[SOURCE MATERIAL]
★ ★ ★

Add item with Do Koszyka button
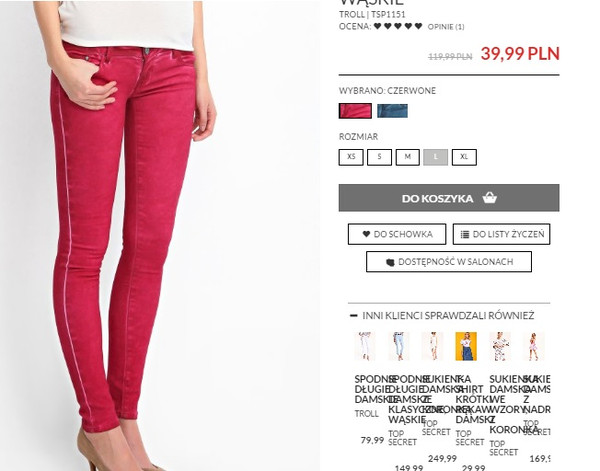This screenshot has width=600, height=471. [449, 198]
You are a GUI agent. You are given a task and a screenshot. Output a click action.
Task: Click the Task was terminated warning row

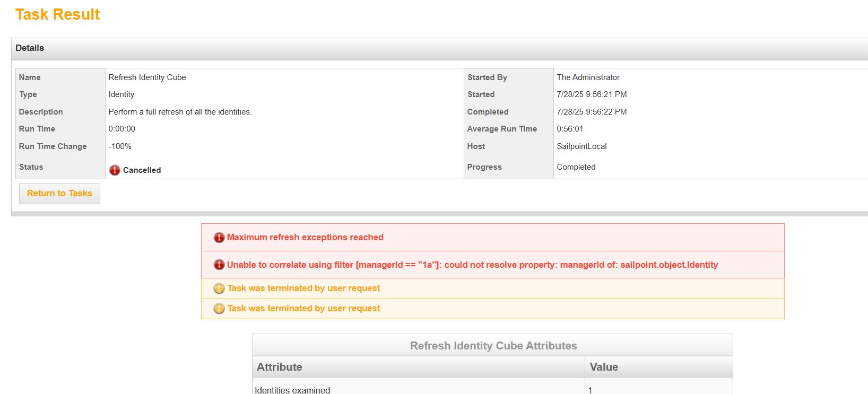tap(303, 288)
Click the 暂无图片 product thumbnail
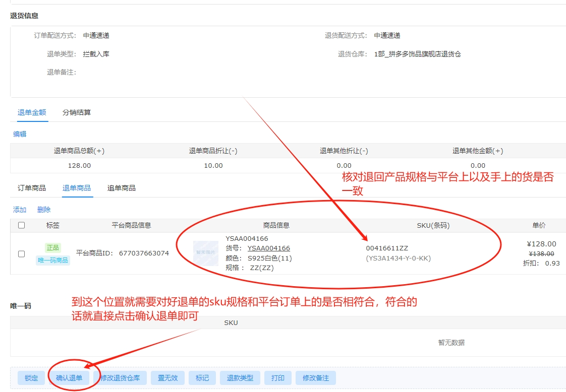 point(206,253)
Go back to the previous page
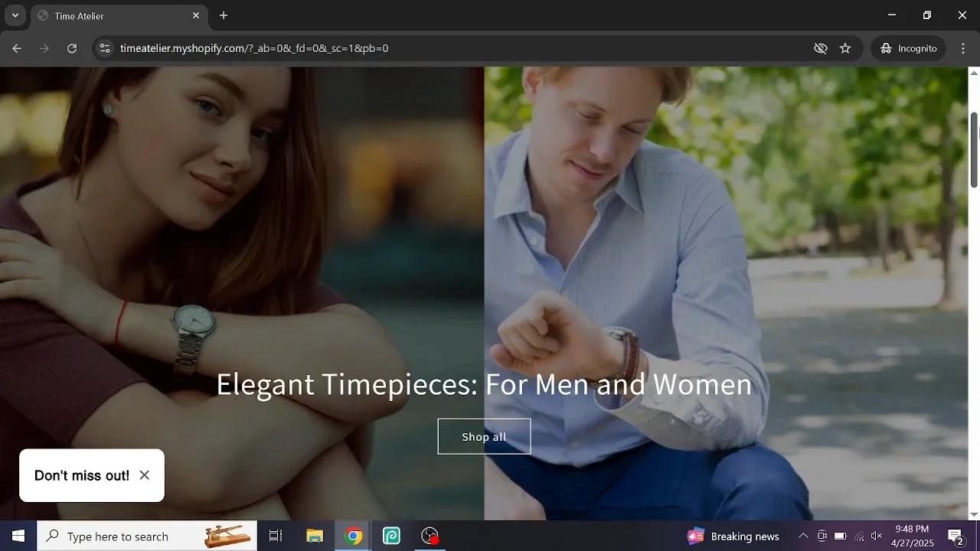980x551 pixels. coord(17,47)
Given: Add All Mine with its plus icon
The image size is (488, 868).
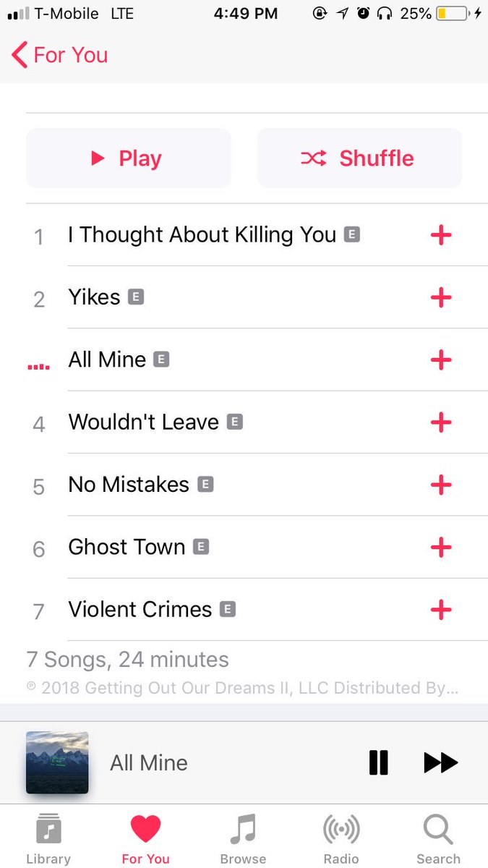Looking at the screenshot, I should 441,359.
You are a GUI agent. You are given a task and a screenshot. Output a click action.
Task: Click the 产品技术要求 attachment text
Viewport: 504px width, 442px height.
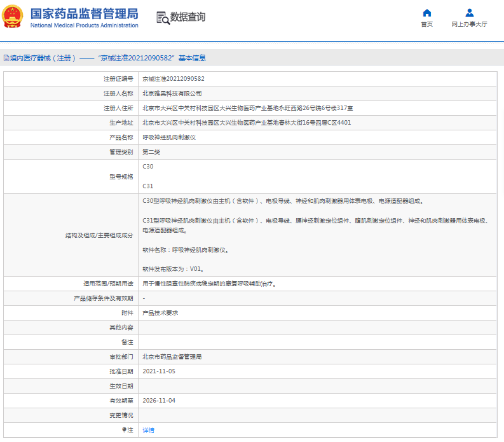[x=160, y=313]
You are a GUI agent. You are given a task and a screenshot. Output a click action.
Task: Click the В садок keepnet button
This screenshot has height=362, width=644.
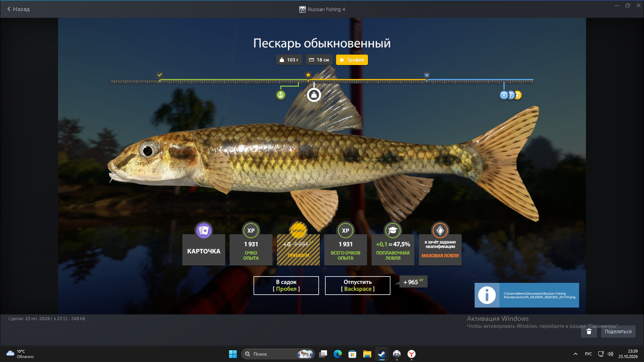[286, 286]
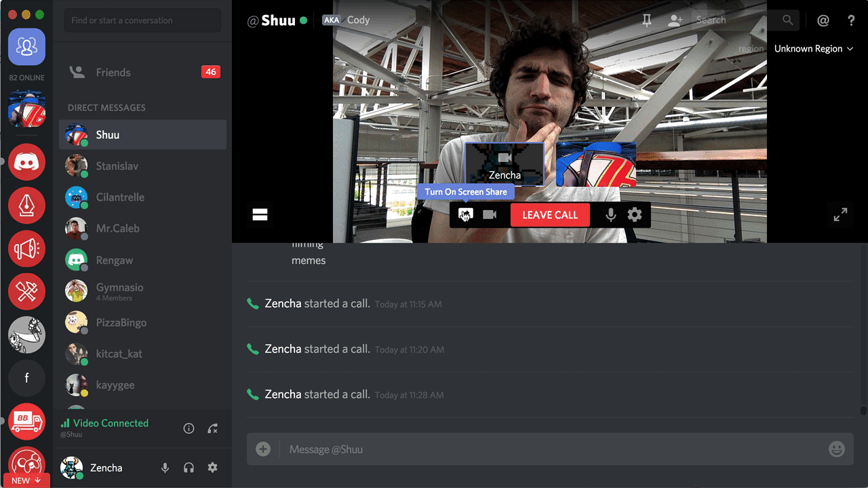This screenshot has height=488, width=868.
Task: Open help with the question mark icon
Action: tap(852, 20)
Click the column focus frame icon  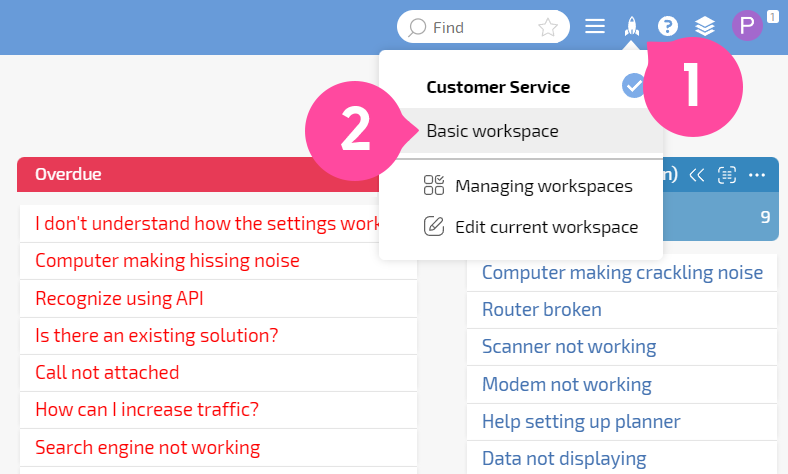point(727,175)
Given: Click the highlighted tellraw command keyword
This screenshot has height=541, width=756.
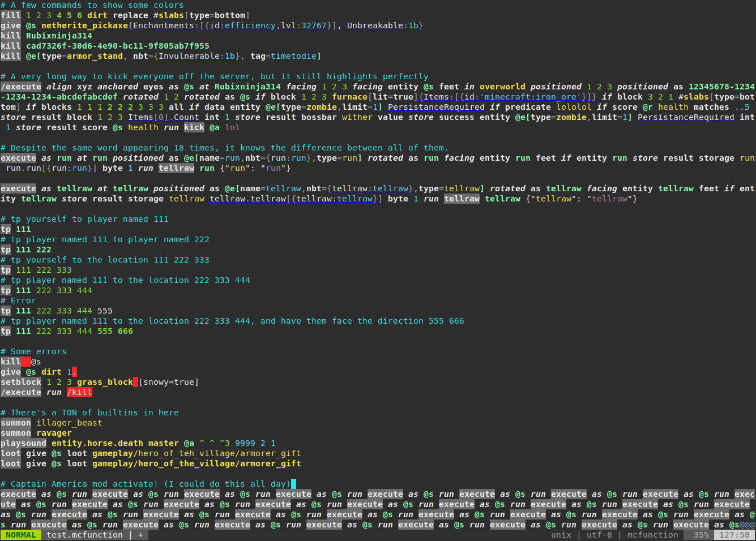Looking at the screenshot, I should (x=462, y=199).
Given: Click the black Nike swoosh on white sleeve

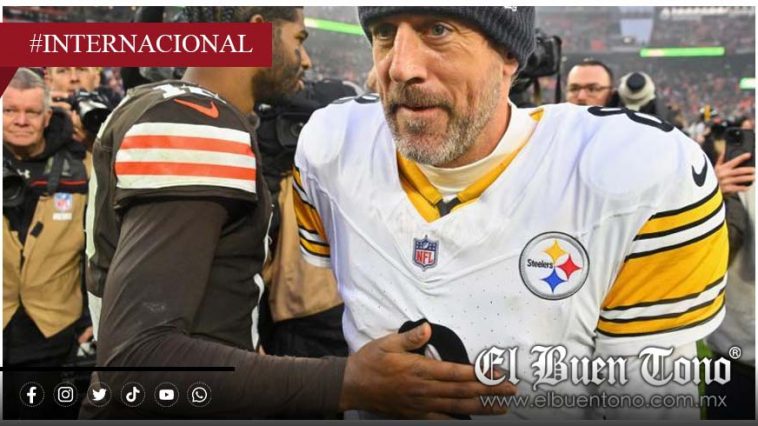Looking at the screenshot, I should 700,174.
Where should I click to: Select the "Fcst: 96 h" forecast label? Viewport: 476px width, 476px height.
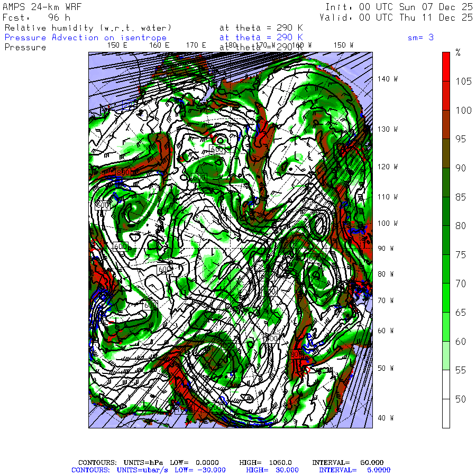[36, 17]
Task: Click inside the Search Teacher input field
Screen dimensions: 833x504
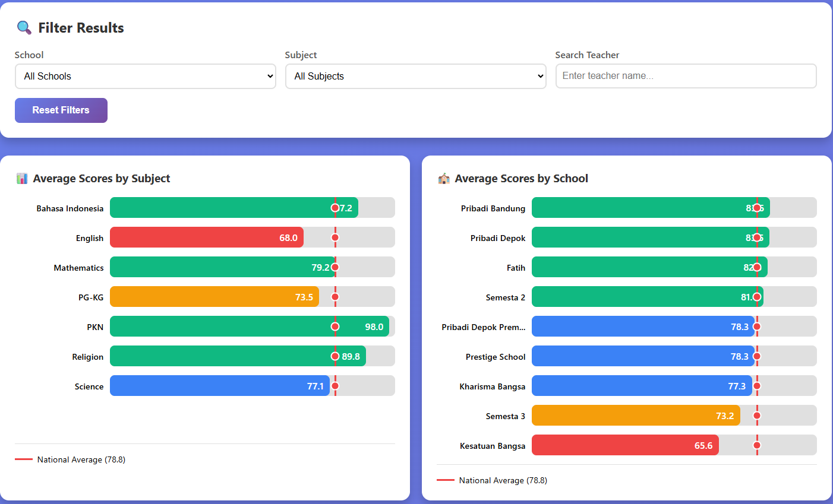Action: 686,76
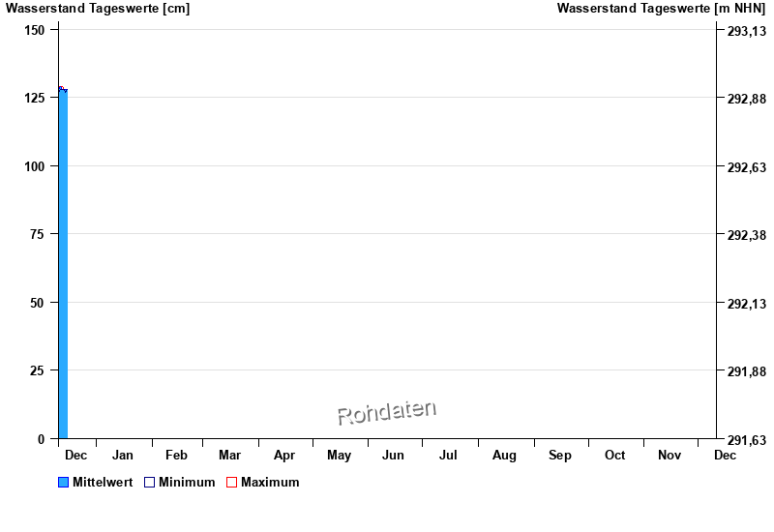Select the Minimum legend label

tap(187, 483)
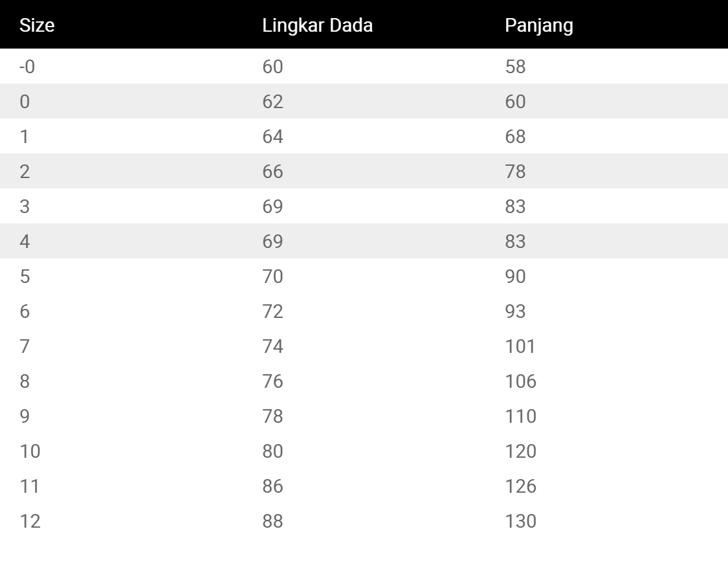The image size is (728, 573).
Task: Select the size 3 row label
Action: point(25,206)
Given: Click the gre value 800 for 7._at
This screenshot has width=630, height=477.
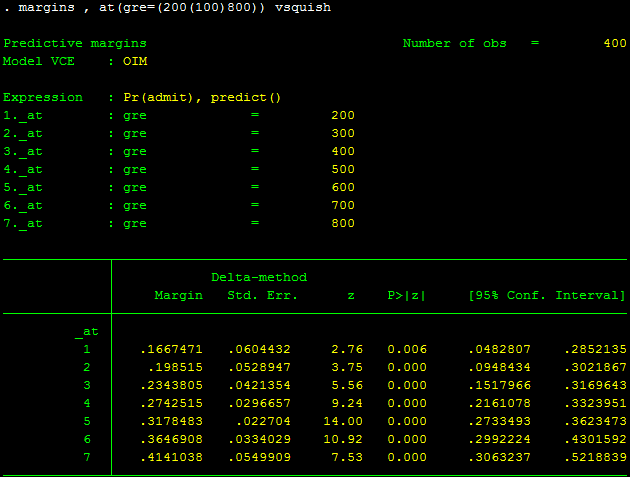Looking at the screenshot, I should [x=342, y=223].
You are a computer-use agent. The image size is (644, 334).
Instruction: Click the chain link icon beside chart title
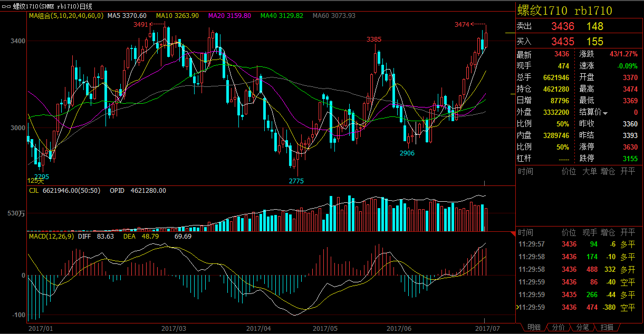click(7, 6)
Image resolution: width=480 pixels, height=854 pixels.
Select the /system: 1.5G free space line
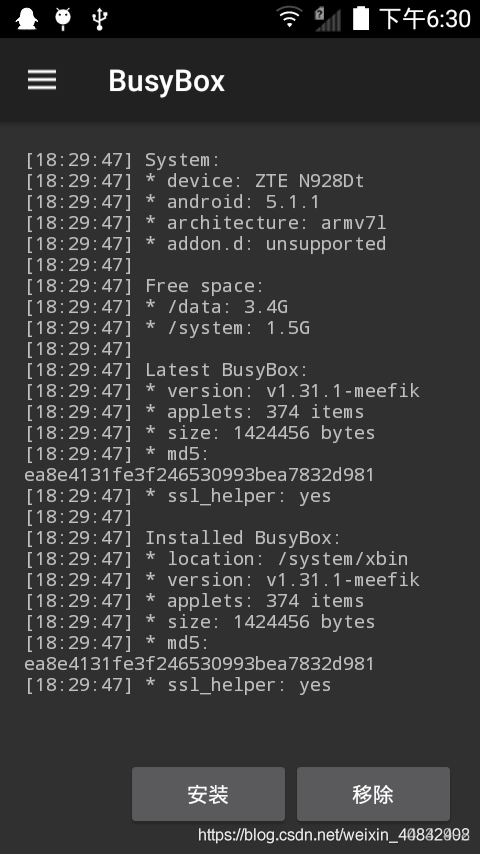pos(167,328)
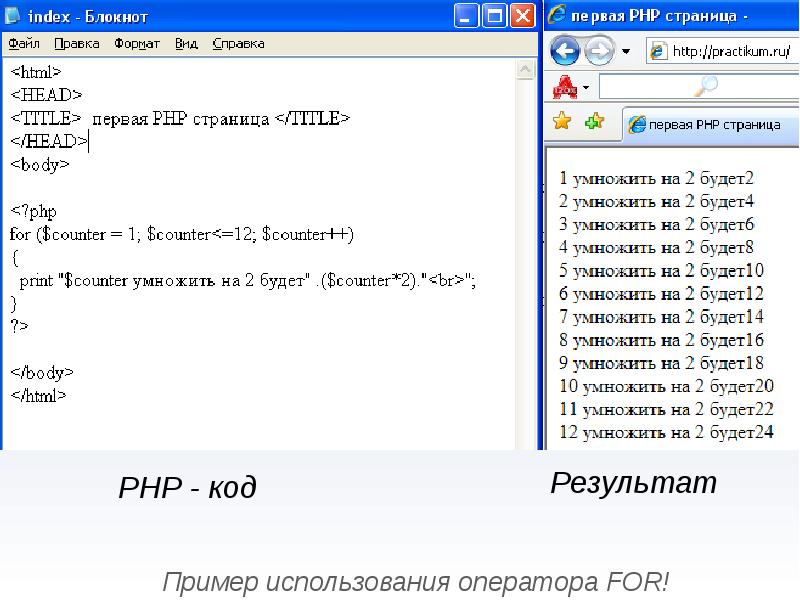This screenshot has height=600, width=800.
Task: Open the Формат menu in Notepad
Action: (x=137, y=43)
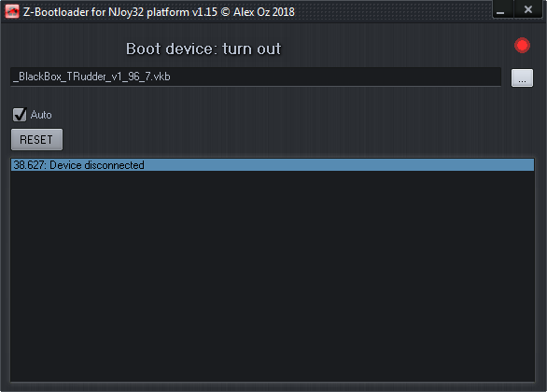The height and width of the screenshot is (392, 547).
Task: Close the Z-Bootloader window
Action: pos(528,9)
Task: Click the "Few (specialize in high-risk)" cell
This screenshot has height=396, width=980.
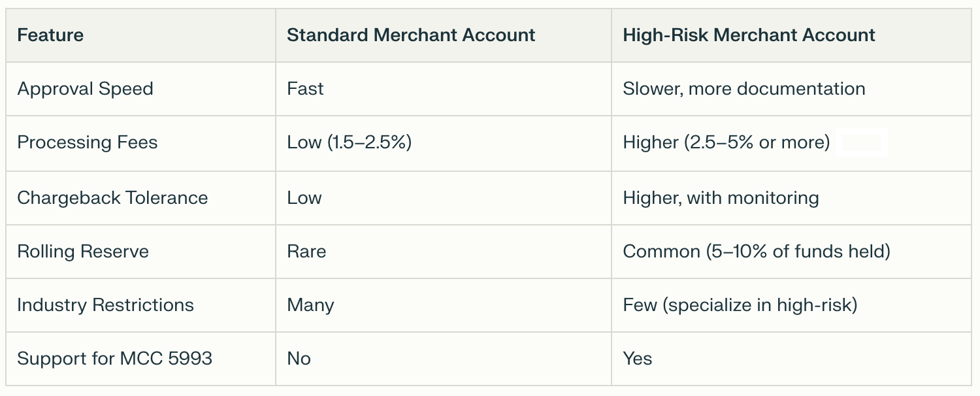Action: (x=740, y=305)
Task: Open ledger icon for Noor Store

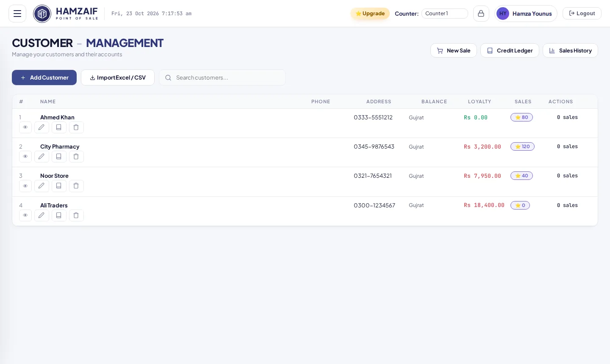Action: [59, 186]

★ ★ ★

[EXERCISE OBJECTIVE]
The response must repeat exactly the lines above from the one with "Task: Click inside" through the one with "You are a computer-use", including both, and must contain no pictures and no other text.

[TASK RESULT]
Task: Click inside the Search Teacher input field
Screen dimensions: 833x504
Action: 686,76
Select the Minimum legend label

tap(187, 483)
The image size is (728, 573).
Task: Select the size 3 row label
Action: point(25,206)
Given: Click the gre value 800 for 7._at
This screenshot has width=630, height=477.
Looking at the screenshot, I should [x=342, y=223].
You are a computer-use agent. The image size is (644, 334).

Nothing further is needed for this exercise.